* Task prompt:
Exactly reproduce the lines from the one holding "Screen dimensions: 1440x810" through the final line of the listing below, with both ends included and nothing else.

* Provided records:
━━━━━━━━━━

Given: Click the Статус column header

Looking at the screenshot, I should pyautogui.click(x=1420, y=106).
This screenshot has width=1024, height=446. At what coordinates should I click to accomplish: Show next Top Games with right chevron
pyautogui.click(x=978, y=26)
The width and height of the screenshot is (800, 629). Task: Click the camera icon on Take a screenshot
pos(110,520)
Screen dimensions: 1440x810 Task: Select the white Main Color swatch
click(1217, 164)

━━━━━━━━━━

* Task solution:
Screen dimensions: 1440x810 Task: Select the white Main Color swatch
click(1217, 164)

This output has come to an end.